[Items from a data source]
────────────────
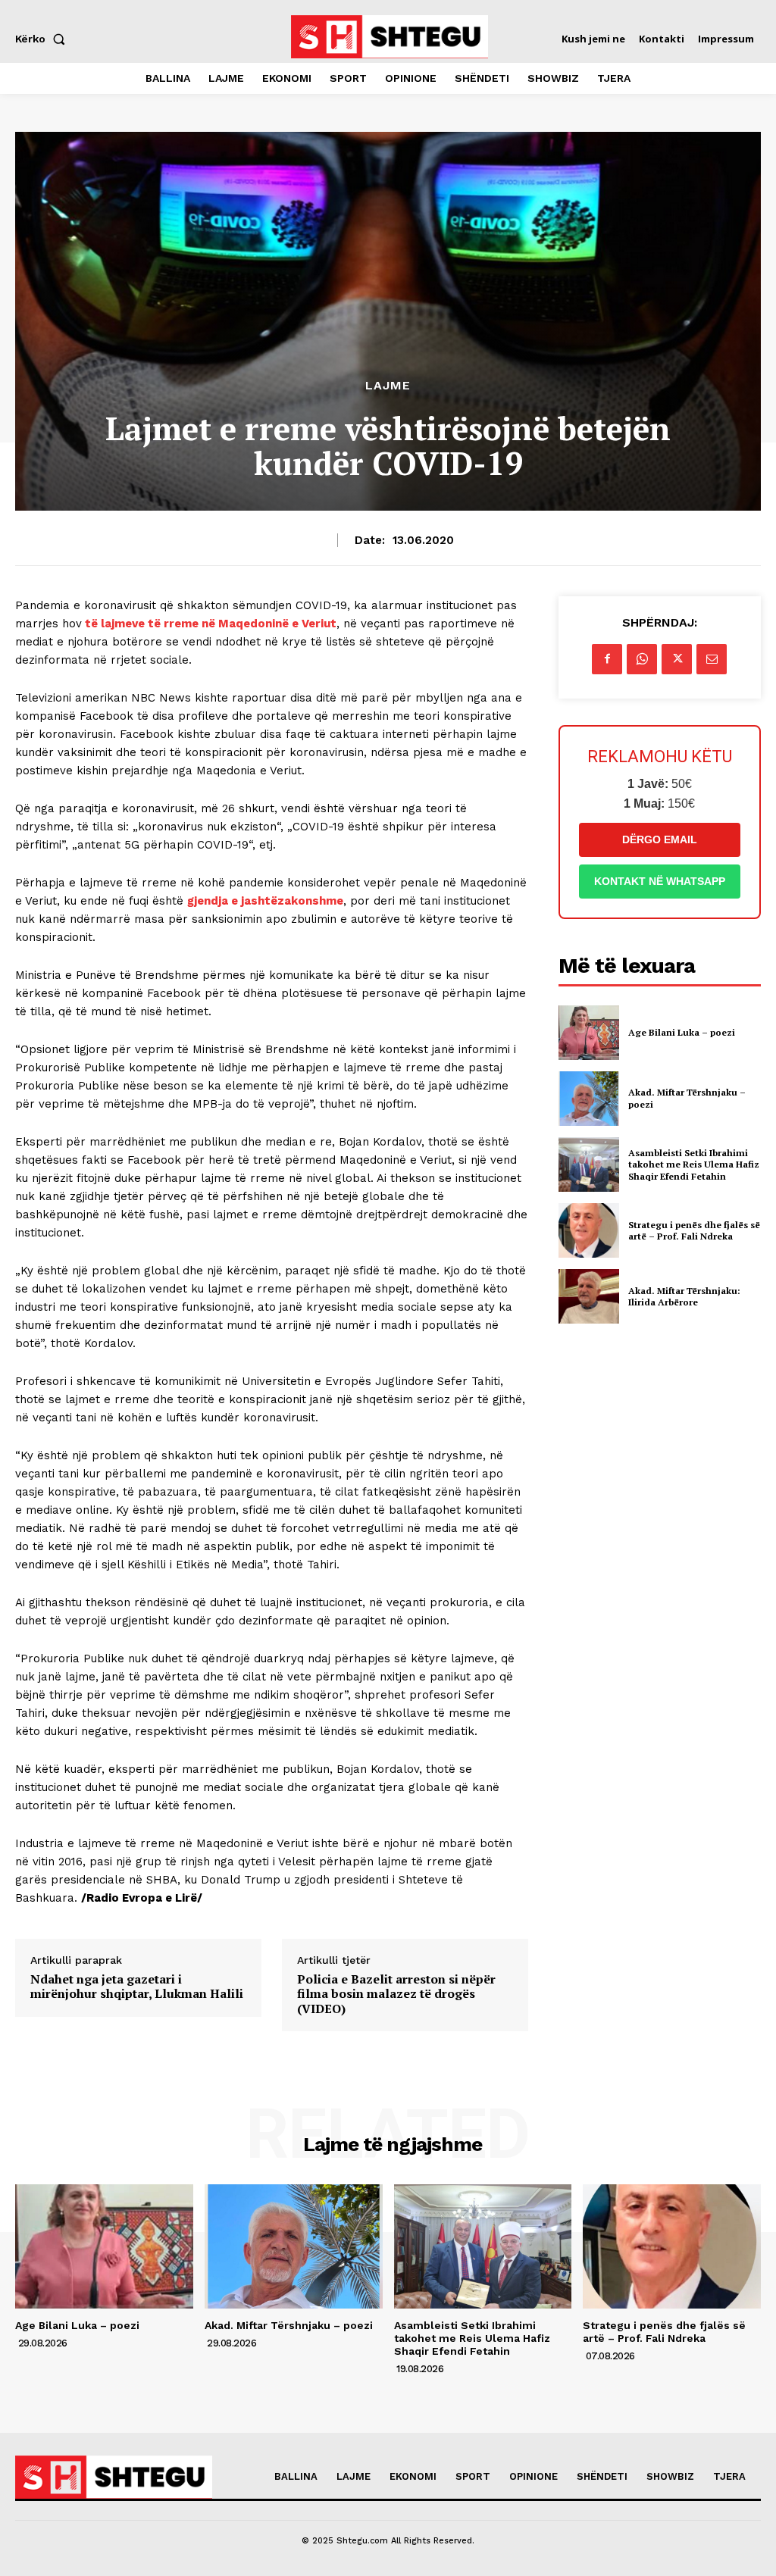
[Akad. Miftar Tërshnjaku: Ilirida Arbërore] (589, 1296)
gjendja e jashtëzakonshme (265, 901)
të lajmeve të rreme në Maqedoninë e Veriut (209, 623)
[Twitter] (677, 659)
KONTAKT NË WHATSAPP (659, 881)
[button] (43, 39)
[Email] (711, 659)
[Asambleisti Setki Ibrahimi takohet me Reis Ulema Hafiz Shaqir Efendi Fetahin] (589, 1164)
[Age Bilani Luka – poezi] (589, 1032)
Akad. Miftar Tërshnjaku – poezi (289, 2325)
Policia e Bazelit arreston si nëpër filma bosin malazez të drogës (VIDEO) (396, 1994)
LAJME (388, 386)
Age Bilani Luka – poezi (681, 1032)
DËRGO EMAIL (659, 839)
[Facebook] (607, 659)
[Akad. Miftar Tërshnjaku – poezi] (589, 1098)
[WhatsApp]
────────────────
**TRY IT:**
Scan the data above line by line. Please say how many lines hold the word "Akad", and give only that number.

**THE ANSWER:**
3